Critical Instability and Event Omission in Event Streams (Early Access)

Feature: Event streams (Early access)

Description: The Event Stream feature is exhibiting significant and critical performance instability and unreliability when delivering events to the configured AWS EventBridge destination. This directly impacts downstream systems relying on these events for real-time processing and synchronization.

1. Inconsistent Latency

Event delivery latency is highly unstable, varying wildly between near-instantaneous and excessively delayed.

  • Observed Behavior: Delivery time from Auth0 to EventBridge ranges from less than one second to multiple minutes for events of the same type and context.

  • Impact: This unpredictability makes it impossible to rely on the stream for time-sensitive, near-real-time operations.

2. Complete Event Omissions (Missing Events)

Events are sometimes completely omitted or lost in the stream, even when events of the same type for the same resource are delivered successfully both before and after the omission.

  • Specific Example: For a single user entity, the system correctly received multiple subsequent user.updated events, yet the initial, crucial user.created event was never delivered.

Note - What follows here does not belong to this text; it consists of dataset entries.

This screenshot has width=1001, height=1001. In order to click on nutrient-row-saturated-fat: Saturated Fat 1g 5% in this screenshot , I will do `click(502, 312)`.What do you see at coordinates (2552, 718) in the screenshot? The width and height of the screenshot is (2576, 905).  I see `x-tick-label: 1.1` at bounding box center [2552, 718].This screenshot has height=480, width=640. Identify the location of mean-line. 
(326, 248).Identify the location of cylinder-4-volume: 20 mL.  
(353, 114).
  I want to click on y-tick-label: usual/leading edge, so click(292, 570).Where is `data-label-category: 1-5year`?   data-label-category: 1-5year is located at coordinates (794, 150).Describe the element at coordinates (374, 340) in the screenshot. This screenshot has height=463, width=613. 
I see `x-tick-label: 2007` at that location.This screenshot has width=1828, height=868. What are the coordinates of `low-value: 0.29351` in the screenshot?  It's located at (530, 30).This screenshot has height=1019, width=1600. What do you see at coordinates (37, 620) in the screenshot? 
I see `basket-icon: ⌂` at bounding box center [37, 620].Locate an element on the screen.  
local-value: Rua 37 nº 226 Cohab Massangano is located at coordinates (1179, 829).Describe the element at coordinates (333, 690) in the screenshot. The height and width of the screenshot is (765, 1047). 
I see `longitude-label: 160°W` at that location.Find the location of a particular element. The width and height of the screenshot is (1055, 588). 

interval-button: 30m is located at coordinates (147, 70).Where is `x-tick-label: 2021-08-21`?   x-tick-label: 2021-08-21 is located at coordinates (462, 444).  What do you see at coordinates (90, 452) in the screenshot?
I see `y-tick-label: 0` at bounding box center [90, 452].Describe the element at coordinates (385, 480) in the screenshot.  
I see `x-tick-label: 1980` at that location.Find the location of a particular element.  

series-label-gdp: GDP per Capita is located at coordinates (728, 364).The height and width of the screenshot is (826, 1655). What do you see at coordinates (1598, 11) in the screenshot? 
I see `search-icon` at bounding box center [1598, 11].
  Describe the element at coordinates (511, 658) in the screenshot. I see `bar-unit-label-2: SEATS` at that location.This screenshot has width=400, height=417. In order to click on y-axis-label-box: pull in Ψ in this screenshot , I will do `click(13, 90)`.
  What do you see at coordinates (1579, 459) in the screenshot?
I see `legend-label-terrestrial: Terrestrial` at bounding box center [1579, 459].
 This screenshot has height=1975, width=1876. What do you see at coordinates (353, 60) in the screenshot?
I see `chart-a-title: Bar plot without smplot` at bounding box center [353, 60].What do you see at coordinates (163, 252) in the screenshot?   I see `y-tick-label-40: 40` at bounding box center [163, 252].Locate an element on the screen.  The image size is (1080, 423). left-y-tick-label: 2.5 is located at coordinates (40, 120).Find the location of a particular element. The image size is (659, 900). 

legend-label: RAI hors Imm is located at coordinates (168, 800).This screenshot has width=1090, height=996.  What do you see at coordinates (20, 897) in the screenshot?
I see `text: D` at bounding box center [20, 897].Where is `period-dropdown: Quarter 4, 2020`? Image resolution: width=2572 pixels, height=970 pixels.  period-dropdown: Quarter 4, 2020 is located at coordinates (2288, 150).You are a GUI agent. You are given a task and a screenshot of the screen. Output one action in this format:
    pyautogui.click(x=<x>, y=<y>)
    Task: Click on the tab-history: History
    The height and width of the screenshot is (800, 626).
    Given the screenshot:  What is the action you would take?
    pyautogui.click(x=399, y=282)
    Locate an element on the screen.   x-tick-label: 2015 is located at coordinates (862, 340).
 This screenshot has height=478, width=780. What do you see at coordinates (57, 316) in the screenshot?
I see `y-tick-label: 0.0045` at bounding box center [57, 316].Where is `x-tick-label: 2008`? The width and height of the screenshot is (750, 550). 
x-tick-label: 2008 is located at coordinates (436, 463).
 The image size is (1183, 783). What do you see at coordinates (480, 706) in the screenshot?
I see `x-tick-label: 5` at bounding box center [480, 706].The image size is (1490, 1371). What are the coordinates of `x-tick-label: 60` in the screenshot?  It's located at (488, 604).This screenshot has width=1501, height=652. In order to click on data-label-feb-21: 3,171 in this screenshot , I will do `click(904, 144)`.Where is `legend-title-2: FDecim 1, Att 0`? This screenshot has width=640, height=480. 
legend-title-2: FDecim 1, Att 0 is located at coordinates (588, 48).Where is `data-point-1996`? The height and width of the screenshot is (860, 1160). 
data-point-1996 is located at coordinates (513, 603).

  • Crucial Detail: After more than 24 hours since the expected creation time, the Event Stream UI does not show any corresponding failed delivery attempts for the missing event, suggesting the failure/omission occurred prior to the point of being marked as a delivery failure.

  • Impact: Data integrity is compromised, as essential initial state information is never received, leading to synchronization errors and incomplete records in connected systems.

Use-case: Integration with AWS EventBridge

That was the behaviour we faced multiple times.

It would be great if that product could be improved.

thanks

3 Likes

Hi @paul.sivtsov – Thank you for the feedback, and apologies for the bad experience. A recent bug fix went out for Event Omissions. Please check for v202540.519.0.

Regarding Event Delays, can you tell me what Public Cloud space the tenant where you observed the behavior is operating in?

1 Like

Oh yes please. This is such an important feature but we need better performance to ensure it’s usable.

2 Likes

ACK. Understood. We’re immediately making changes to our Latency Monitoring to distinguish between latency driven by customers who potentially have poorly performing Webhook handlers, and just overall problems with our own delivery platform.

hey Brian, thanks for your contribution here.

It was primarily US-4 and US-5